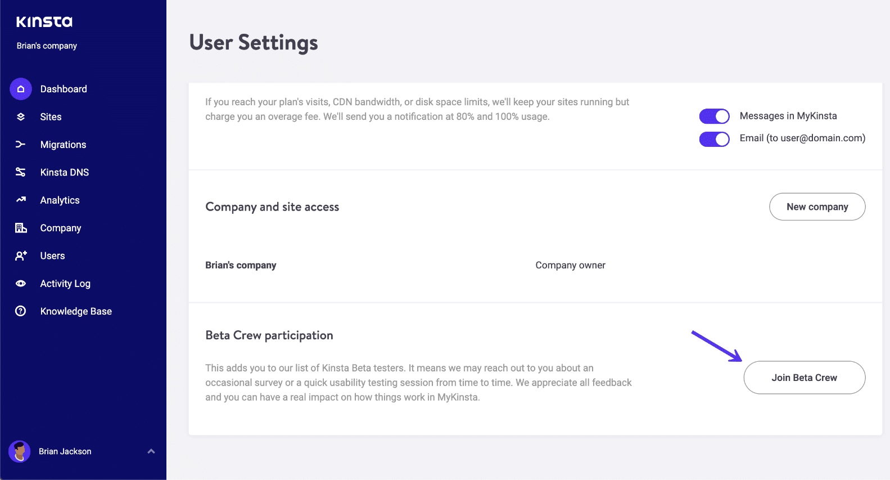Turn off Email notification toggle
The image size is (890, 480).
click(x=714, y=139)
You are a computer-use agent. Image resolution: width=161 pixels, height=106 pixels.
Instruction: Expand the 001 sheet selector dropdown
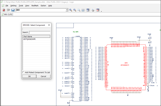point(67,10)
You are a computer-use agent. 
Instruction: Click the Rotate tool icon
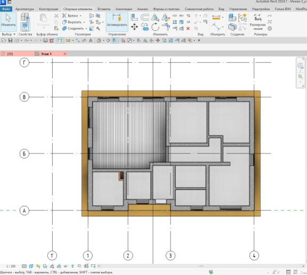[x=155, y=27]
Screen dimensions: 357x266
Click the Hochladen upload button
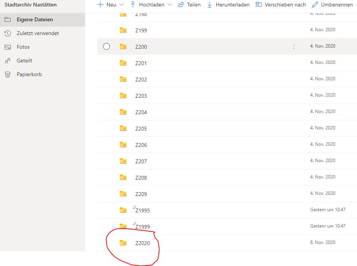tap(147, 5)
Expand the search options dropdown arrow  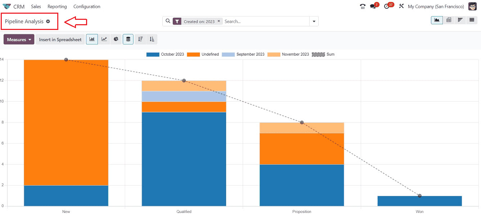point(314,21)
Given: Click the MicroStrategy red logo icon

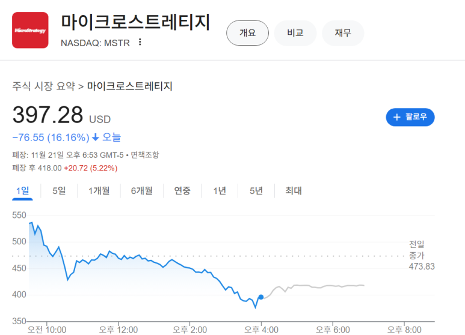Looking at the screenshot, I should (x=30, y=30).
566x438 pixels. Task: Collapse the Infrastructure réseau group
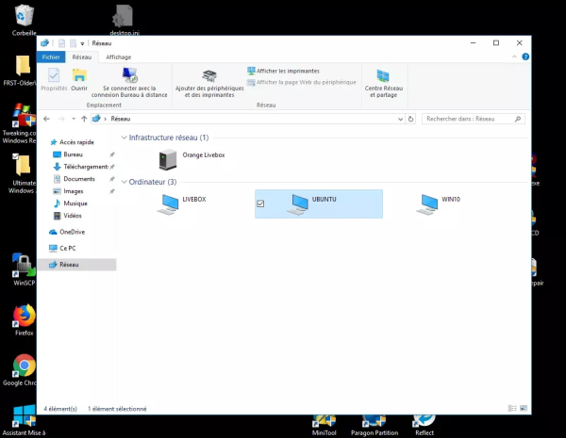tap(124, 138)
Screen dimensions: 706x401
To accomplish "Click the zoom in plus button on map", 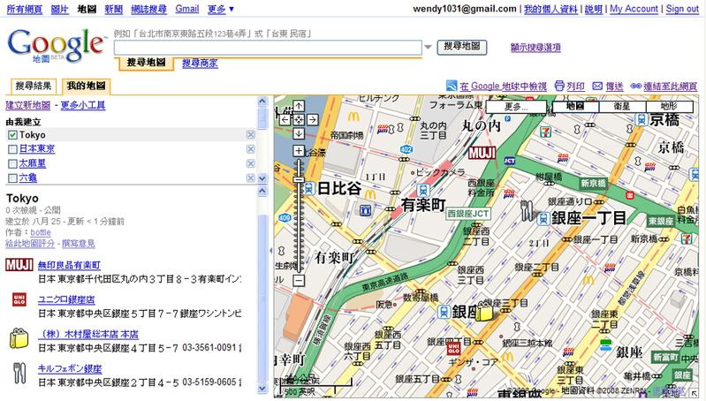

* **TASK GOAL**
In the answer, include exactly the lines from the one containing "566x438 pixels. Task: Collapse" through the end of the records above and no pictures at all.

* **YOUR SOLUTION**
566x438 pixels. Task: Collapse the Infrastructure réseau group
tap(124, 138)
Screen dimensions: 706x401
To accomplish "Click the zoom in plus button on map", 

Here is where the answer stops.